++++ INPUT MATERIAL

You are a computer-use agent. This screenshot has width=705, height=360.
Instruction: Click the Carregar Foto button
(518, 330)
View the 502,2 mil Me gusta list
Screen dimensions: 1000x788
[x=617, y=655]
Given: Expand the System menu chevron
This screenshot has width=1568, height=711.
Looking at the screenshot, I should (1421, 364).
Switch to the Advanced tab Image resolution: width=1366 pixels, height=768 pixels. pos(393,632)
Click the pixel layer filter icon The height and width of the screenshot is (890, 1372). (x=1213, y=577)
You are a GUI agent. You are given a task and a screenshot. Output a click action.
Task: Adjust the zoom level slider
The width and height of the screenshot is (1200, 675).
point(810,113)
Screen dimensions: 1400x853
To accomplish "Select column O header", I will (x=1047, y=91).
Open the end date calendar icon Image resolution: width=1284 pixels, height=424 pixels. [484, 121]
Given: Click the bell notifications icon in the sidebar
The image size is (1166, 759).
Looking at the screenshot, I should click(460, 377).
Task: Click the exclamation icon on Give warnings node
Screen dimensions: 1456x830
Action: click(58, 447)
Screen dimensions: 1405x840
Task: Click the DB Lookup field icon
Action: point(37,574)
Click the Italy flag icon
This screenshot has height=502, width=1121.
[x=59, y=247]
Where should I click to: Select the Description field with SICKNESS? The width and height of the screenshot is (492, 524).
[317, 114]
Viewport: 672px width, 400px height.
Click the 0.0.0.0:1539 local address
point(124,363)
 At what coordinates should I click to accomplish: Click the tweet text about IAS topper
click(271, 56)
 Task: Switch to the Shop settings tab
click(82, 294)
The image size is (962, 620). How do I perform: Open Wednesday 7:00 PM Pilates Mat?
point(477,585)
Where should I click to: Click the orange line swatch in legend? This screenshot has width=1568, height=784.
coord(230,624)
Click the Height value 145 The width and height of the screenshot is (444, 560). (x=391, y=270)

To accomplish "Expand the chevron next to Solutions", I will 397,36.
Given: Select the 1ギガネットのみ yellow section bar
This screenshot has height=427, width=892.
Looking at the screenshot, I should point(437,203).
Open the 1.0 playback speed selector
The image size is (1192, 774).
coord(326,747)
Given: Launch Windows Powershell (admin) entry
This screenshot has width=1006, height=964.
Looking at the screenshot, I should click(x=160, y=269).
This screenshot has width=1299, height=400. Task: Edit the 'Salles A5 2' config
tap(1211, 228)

++++++++

#### EXERCISE AIM
Extract the lines verbatim, starting at the line containing "Viewport: 672px width, 400px height." and ending at the last line of the records.

#### ANSWER TO THIS EXERCISE
Viewport: 672px width, 400px height.
Click the 0.0.0.0:1539 local address
point(124,363)
 At what coordinates should I click to accomplish: Click the tweet text about IAS topper
click(271, 56)
 Task: Switch to the Shop settings tab
click(82, 294)
The image size is (962, 620). How do I perform: Open Wednesday 7:00 PM Pilates Mat?
point(477,585)
Where should I click to: Click the orange line swatch in legend? This screenshot has width=1568, height=784.
coord(230,624)
Click the Height value 145 The width and height of the screenshot is (444, 560). (x=391, y=270)

To accomplish "Expand the chevron next to Solutions", I will 397,36.
Given: Select the 1ギガネットのみ yellow section bar
This screenshot has height=427, width=892.
Looking at the screenshot, I should point(437,203).
Open the 1.0 playback speed selector
The image size is (1192, 774).
coord(326,747)
Given: Launch Windows Powershell (admin) entry
This screenshot has width=1006, height=964.
Looking at the screenshot, I should click(x=160, y=269).
This screenshot has width=1299, height=400. Task: Edit the 'Salles A5 2' config
tap(1211, 228)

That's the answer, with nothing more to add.